Here in Sweden I try to melt into normal life routines, making my stay in Sweden as Swedish as possible, without being always the outsider interested in weird issues. That means that I got a bike to go through the city, I am practicing sport and mixing with people, visiting friends, doing yoga with local groups, connecting with the alternative movement here in Stockholm.
People are friendly and very eager to explain to me what Sweden is and what being Swedish looks like. They come in tune with my interest in politics and feminism, and, out of all these conversations, this post has come up. The amateur sociologist living within me warns me about generalizations, buying into the conventional wisdom or believing, against evidence, that people’s stories can come close to truth. But here we go.
Sweden being the country of equality has different readings for people living in Stockholm. They are mostly proud of the equality levels they gained and grant great value to the informal behaviour they show among ranks, hierarchies or clashing cultural systems. Both men and women think they are living in a very egalitarian environment and they like it. Where they seem to start finding problems is when it comes to their private lives.
On the one hand, they say Swedish gender equality is a bit of a myth, in that it is not true that real equality has been achieved yet. Women still take care of most of the housework and take responsibility of family issues, children’s needs and old people. There are many less women in positions of responsibility in the public system than in public companies. Actually, Sweden is one of the European countries with few women working as managers. Women’s jobs tend to be part-time to allow women to take care of family issues. Parental leave is mostly for women, with few fathers making something close to an equal use of it. As Margareta Winberg, former Minister for Gender Equality Affairs, put it
"...men need to understand that gender equality in a relationship improves the quality of both partners’ lives. For women, equality means not being burdened with a double workload and being able to develop both as parents and out at work. For men, it involves assuming half the responsibility for the home and the children and thereby paving the way for a good relationship both with the children and with their life partner…understanding this is essential if we are to give women and men the chance to combine a stimulating job with a fulfilling family life."
What happens now is that Swedish women adapt their careers to the needs of their children, and, then, they climb slowly upwards in their career or stand still at a career level. They are less attractive for employers also due to that long parental leave that men hardly share, keeping them away from the working place for eleven months, at least.
Women and Men in Sweden is an excellent publication from the Swedish Bureau of Statistics where you can find all the data to show you the extent of all these questions.
When it comes to private realms, some Swedish people say that men and women no longer melt together as much as they used to and that coming closer in the context of greater equality seems to be a problem. Is not here a suspicious argument undermining the importance of conquering greater spaces of independence for women? The number of people living alone has been skyrocketing in the last decade, paving the way for many sexist remarks assuring that this is the price women have to pay for so much gender equality. It seems that, as one woman in Gothemburg put it, we cannot meet in equality, we do not know how.

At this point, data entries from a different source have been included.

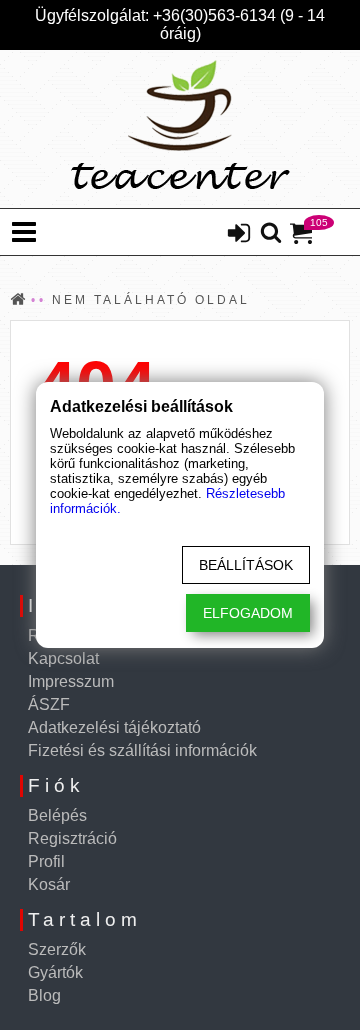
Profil (46, 861)
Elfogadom (248, 613)
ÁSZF (49, 704)
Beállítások (246, 565)
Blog (44, 995)
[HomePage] (180, 129)
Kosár (49, 884)
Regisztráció (72, 838)
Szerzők (57, 949)
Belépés (57, 815)
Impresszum (71, 681)
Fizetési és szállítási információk (142, 750)
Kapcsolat (63, 658)
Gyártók (55, 972)
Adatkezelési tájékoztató (114, 727)
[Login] (239, 235)
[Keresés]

But to me it is easy to experience that while men never had to pay any price for their taken-for-granted independence, women find it constantly threatened by these suggestions warning us about loneliness, difficulties, less comfort, less attractive, more opposition…
Being a feminist sounds always like hard work. But, I think, it is work that pays off.
A non-Swedish woman told me that she found herself at a loss regarding sexual approach to Swedish men. She finds them passive and tame. Another Swedish colleague confirms that the female strategy of waiting for guys to come closer can take you forever or it can never happen at all. So, it seems that new ways to build up inter gender relationships are needed here. Whereas, at the same time, same gender relationship models seem to flourish in this paradise of equality.
What is the conclusion to make here?
What the lesson could be is that a new way of coming together is needed in this age of gender equality. Love has to be dimensioned out of a patriarchal thinking system, as Gudrun Schyman says in her wonderful letter Let_love_become_politics.pdf,
"I myself had chosen to live my own lifestyle and nobody else controls me. I was neither weak nor victimised." But then I started realising that I no longer need to defend that picture…There was this little secure space within me where I no longer felt threatened by the thoughts of change. Perhaps this was the reason why I unexpectedly met another person and discovered that love has neither age nor gender. For the first time in my life I do not love a man because he is a man; I love a human being because he is the person he is.
And she adds, "please, do not come up and say that politics has nothing to do with love! Those who say so then claim that the politics is not about life at all."
If feminism is about constructing a new world where much of the old proceedings cannot operate, we should pay attention to new ways to share lives together, in a human way, irrespective of our sexuality option, ethnicity, gender or social condition. It sounds to me as if now that the public realm is being transformed towards equality, we have to come back to ourselves and start building bridges from these new people we are now that are no longer comfortable with what we used to be.